RECORDS FOR THE EXERCISE –
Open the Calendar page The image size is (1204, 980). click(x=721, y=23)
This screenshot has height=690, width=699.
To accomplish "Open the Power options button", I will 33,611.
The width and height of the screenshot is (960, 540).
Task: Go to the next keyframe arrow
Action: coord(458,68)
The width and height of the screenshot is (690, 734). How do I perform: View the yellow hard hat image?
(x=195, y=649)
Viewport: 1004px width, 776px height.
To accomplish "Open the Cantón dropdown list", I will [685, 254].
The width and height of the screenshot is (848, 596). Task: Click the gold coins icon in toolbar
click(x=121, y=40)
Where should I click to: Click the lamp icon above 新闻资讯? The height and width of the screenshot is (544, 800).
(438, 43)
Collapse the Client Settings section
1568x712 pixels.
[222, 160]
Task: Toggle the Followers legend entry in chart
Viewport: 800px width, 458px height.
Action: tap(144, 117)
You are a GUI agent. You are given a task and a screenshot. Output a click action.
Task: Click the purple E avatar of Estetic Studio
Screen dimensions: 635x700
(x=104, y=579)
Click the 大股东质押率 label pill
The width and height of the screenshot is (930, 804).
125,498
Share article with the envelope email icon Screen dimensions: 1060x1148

WHAT TO DO –
Could you reproduce, exactly, every line above from the line with "Collapse the Client Settings section" to the line with "Task: Click the purple", and no other line? Both ends count.

THE ANSWER –
Collapse the Client Settings section
1568x712 pixels.
[222, 160]
Task: Toggle the Followers legend entry in chart
Viewport: 800px width, 458px height.
Action: tap(144, 117)
You are a GUI agent. You are given a task and a screenshot. Output a click action.
Task: Click the purple E avatar of Estetic Studio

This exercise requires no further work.